* **WHAT IS EXPECTED**: The lines you return should be those containing the string "computer", taken from the data below.

[Stored items]

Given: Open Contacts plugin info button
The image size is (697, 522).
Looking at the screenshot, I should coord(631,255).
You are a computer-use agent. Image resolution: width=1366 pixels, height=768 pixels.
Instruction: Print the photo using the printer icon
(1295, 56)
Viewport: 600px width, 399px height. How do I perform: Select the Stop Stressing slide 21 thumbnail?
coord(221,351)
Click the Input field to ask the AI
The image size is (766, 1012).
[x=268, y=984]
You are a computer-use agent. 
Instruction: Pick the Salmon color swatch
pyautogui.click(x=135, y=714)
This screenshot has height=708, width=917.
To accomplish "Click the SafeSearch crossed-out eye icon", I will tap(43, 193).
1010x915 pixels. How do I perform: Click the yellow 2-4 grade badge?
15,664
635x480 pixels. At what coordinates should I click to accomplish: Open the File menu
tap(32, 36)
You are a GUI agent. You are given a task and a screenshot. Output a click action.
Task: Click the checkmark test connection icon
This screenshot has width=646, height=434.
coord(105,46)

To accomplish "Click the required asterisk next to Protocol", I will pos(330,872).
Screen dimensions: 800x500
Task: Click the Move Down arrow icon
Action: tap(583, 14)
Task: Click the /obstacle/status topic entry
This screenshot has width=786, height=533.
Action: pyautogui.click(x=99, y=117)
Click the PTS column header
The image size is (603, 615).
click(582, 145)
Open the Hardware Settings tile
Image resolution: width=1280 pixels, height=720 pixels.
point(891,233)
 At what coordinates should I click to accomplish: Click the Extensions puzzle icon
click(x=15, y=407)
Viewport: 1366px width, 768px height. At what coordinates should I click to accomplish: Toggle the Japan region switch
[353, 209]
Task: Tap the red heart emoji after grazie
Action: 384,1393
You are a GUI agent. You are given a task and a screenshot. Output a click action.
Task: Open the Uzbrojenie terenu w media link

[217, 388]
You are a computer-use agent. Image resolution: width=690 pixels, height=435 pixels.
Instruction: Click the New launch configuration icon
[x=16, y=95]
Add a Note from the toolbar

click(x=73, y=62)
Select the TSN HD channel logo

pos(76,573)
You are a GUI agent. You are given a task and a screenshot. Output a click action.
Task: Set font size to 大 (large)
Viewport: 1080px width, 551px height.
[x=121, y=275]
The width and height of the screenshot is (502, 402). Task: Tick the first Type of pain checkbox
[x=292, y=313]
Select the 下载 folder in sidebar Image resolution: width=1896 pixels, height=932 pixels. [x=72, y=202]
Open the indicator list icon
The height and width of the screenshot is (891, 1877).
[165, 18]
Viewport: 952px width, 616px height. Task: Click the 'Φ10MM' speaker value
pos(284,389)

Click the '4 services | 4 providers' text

* **SOLUTION FOR THIS EXERCISE**:
You are a computer-use agent. Image resolution: width=1366 pixels, height=768 pixels.
You are a computer-use agent. 
You are a computer-use agent. Image resolution: width=690 pixels, height=435 pixels.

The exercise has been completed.